▸ Quoted passage
= Beginning of Section =

Khan Dannun (خان دنون, also spelled Khan Danun, Khan Dunnun or Khan Dhul-Nun) is a town in southern Syria, administratively part of the Markaz Rif Dimashq District of the Rif Dimashq Governorate. Located south of Damascus, nearby localities include al-Taybah to the west, Muqaylibah to the northwest, al-Kiswah 5 kilometers to the north and Khiyarat Dannun to the east. According to the Syria Central Bureau of Statistics, Khan Dannun had a population of 8,727 in the 2004 census.

Khan Dannun also contains a refugee camp, the Khan Dannun camp, and is one of ten Palestinian refugee camps in Syria recognized by UNRWA. According to UNRWA statistics the camp had a population of 7,841 in 1998. According to UNRWA the population of the camp in June 2008 was 9,479 persons and 2,192 families.

==History==
Khan Dannun was originally a large khan ("caravansary") completed in 1376 by the Mamluk governor of Damascus, Manjak al-Yusufi, during the reign of the Bahri Mamluk sultan al-Ashraf Sha'ban. The khan was designed by Ali ibn al-Badri, known as muhandis ash-Sham ("engineer of Damascus.") The name "Dan nun" is the colloquial version of "Dhul-Nun," a highly venerated 9th-century Muslim figure. He is considered to be the early patriarch of the Sufis. Khan Dannun became a stopping point on the hajj ("pilgrimage to Mecca") caravan route after al-Kiswah, and before Ghabaghib.

= End of Section =

▸ Input data
= Beginning of Section =

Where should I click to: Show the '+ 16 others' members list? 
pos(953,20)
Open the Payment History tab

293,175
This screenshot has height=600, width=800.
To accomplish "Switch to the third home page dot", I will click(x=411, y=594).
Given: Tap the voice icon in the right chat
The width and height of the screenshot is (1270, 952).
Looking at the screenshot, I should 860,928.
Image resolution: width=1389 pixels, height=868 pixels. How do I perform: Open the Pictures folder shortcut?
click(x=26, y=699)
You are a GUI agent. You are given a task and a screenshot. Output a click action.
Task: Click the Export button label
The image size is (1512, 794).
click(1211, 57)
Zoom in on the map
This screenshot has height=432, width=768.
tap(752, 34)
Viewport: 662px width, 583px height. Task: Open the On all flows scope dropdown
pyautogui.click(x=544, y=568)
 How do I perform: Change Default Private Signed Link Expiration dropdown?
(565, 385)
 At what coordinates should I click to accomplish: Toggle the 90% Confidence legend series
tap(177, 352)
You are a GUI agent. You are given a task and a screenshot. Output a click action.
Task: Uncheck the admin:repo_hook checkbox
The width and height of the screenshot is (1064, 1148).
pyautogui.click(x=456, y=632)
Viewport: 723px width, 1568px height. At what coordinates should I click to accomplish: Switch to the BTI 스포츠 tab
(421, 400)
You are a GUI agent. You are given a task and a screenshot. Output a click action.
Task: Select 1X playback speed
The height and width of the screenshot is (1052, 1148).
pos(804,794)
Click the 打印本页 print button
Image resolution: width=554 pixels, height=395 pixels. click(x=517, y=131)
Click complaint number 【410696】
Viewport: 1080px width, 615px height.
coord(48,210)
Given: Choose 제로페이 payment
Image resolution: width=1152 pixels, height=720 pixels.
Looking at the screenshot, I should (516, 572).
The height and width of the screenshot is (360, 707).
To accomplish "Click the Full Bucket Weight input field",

= End of Section =

▸ What needs to be done
Continue the text on Khan Dannun, adding the next part after its final sentence.

▸ Response box
The khan, with exception of its vaults, was built in the traditional basalt masonry typically found in the old structures in Hauran. It consisted of an open, square-shaped courtyard, the center of which had been occupied by livestock. Surrounding the courtyard were arcades built atop lodging apartments which served as accommodation for visitors. The courtyard was flanked by circular basalt towers. Inside the khan was a small prayer room with mihrab niche which indicated the direction of Mecca. A marsh was formed in front of the khan's gate as a result of an eastern-flowing rivulet.

When traveler John Lewis Burckhardt visited the site in the early 19th-century, the khan was in ruins. Khan Dannun was one of the stops on the Damascus-Hauran line of the Hejaz Railway.

In 1949, following the 1948 Arab-Israeli War, a Palestinian refugee camp called Khan Dannun was set up in the town. In 2009 a new sewage project for Khan Dannun, funded by the European Commission, was finished.